On our arrival at the station of Pyeng-yang, to return to Seoul, on the morning of Wednesday, April 10th, the little fellows from the Presbyterian mission-school were there before us, already in line with Korean and American flags flying, and with drums and trumpets making a creditable noise. The appropriate parting address to this school had scarcely been finished, when another school appeared in the distance, on the double-quick for the station, to whom, when they had got themselves into proper shape, Dr. Noble repeated the substance of the words just spoken to their comrades earlier arrived. Scarcely was this finished, when, for the third time—and now it was the pupils from the Confucian school—a troop of boys came scurrying through the dust, lined up, and claimed their share of the foreign sahib’s parting salutation and advice. And then we were slowly drawn out of the station, and leaving behind on the fence the several hundred school-children and on the platform the several score of Korean Christians and of Japanese who had come to send us off, we returned without further incident to Seoul.

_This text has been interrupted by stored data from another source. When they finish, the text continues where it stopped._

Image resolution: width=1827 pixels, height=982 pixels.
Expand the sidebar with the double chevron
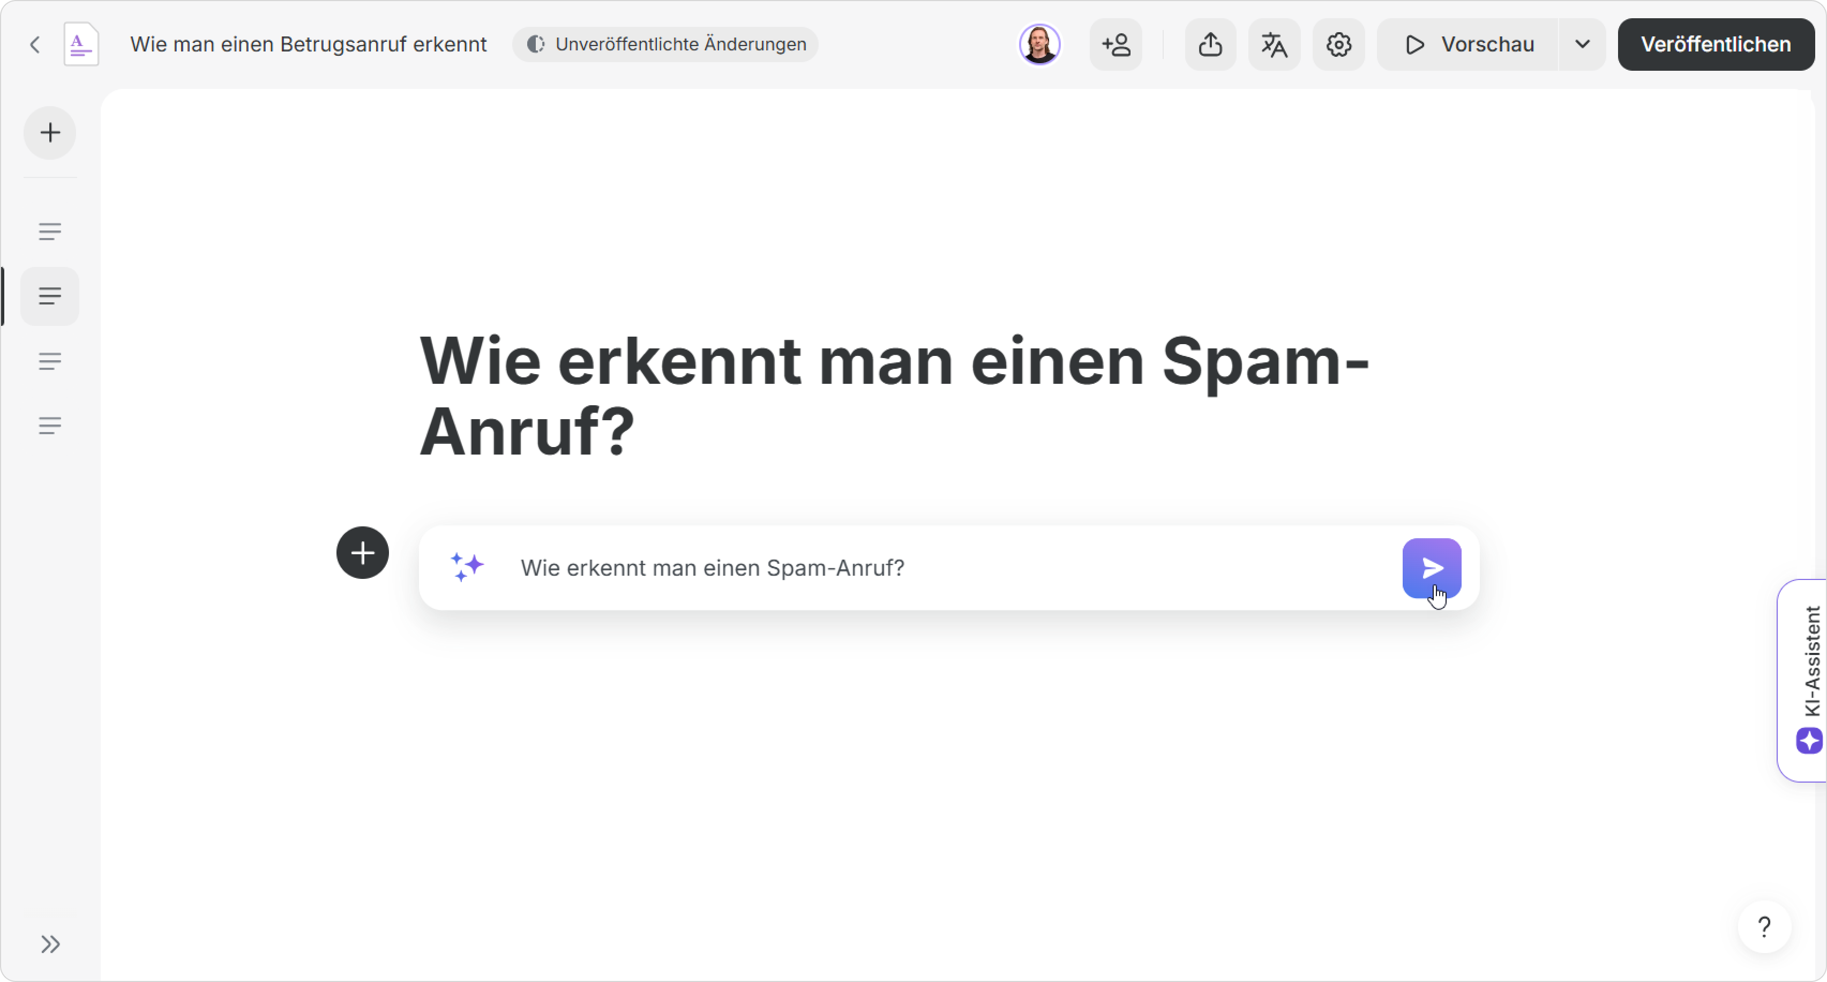pos(50,944)

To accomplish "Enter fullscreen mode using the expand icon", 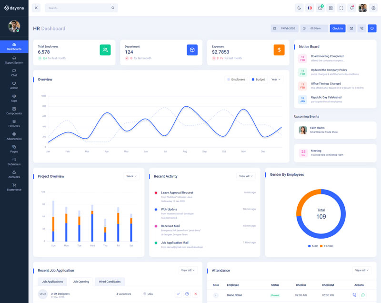I will 341,8.
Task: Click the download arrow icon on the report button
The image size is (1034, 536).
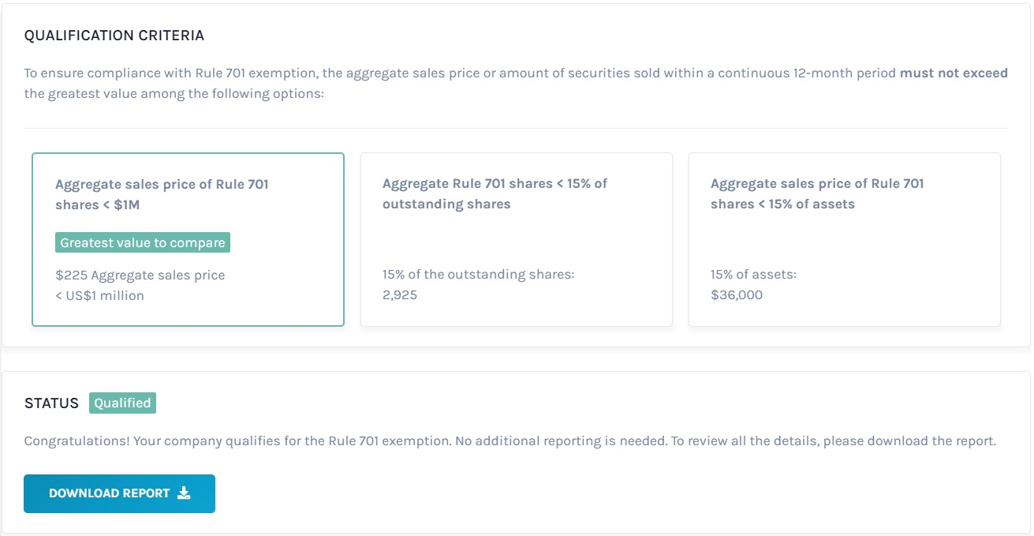Action: point(184,493)
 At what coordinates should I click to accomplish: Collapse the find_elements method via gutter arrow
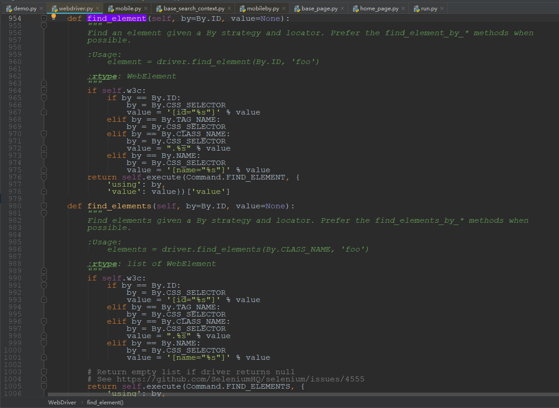point(43,206)
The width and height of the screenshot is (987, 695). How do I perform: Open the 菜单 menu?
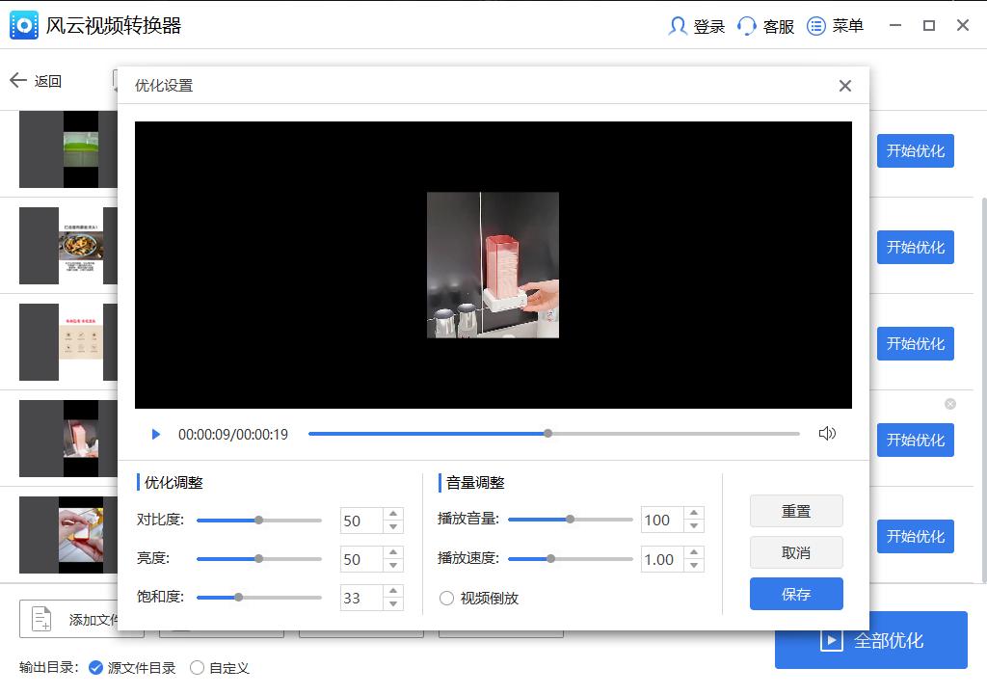836,26
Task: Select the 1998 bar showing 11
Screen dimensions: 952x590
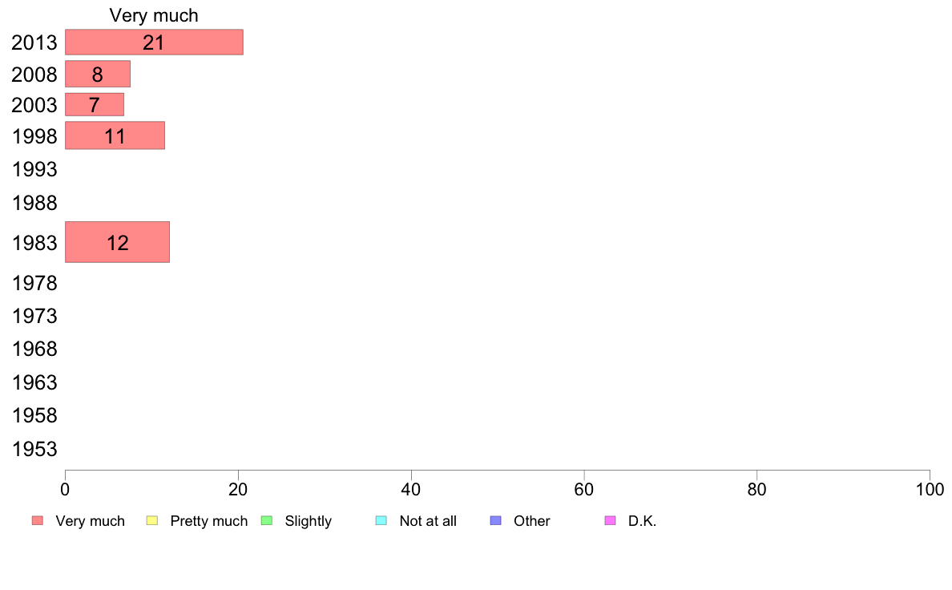Action: [115, 135]
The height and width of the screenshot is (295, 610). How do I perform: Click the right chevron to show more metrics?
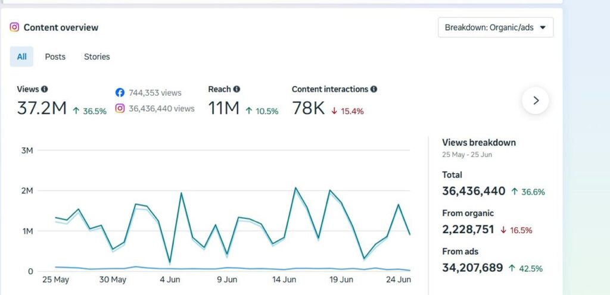pos(536,101)
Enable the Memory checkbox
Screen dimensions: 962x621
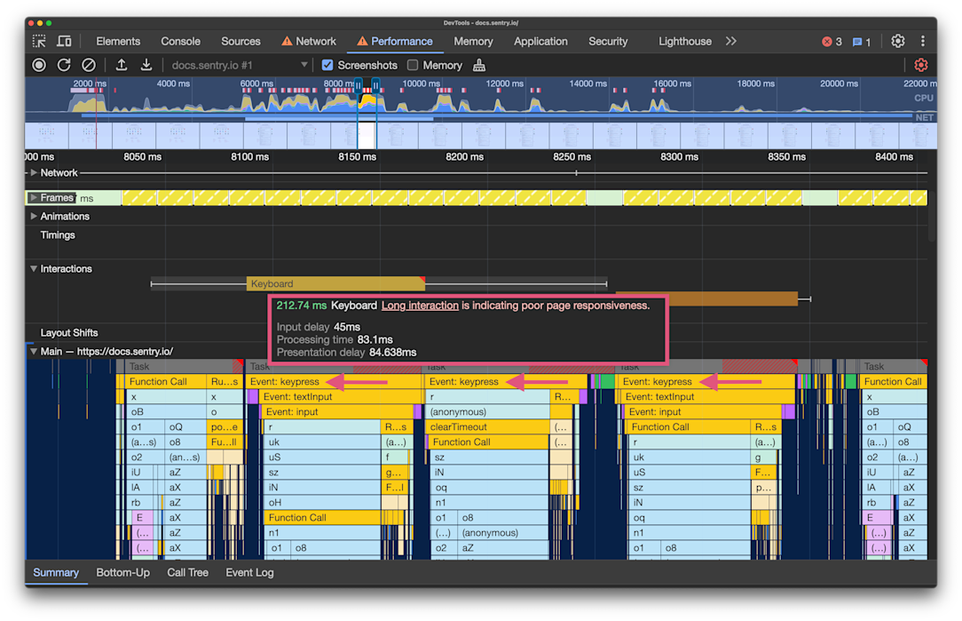coord(413,65)
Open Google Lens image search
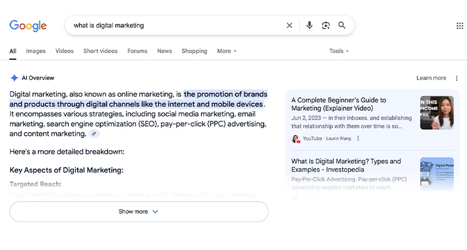 (x=326, y=26)
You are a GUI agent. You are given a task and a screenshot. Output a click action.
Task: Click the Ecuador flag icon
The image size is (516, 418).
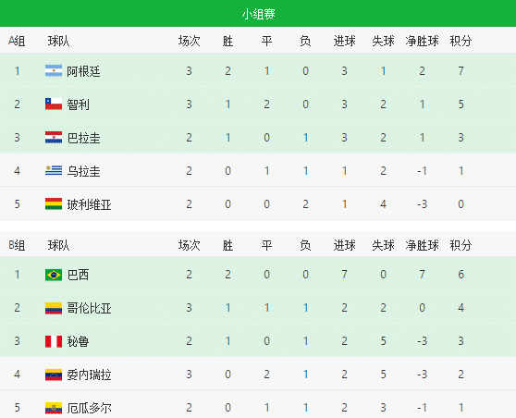[54, 408]
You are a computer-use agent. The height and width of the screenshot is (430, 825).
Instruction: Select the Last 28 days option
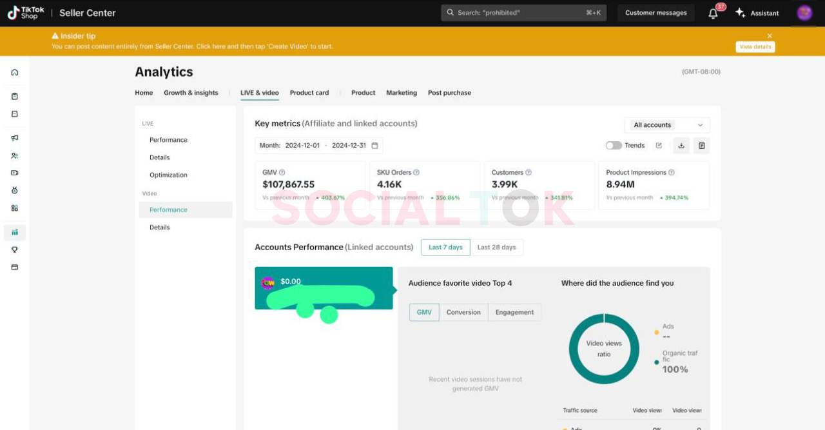(496, 248)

The few crowded days at Pyeng-yang appear in retrospect as an epitome of Korean history, Korean temperament, and the physical and social relations sustained in the past and at the present time between Korea and Japan. Improvement may confidently be expected in the near future, according as the economical and social forces are combined with the moral and the religious to bear upon the population now adult. But the larger and more permanent hopes for the future depend upon the school-children, who, even to-day, are becoming more intelligent, orderly, and self-controlled than their ancestors ever have been.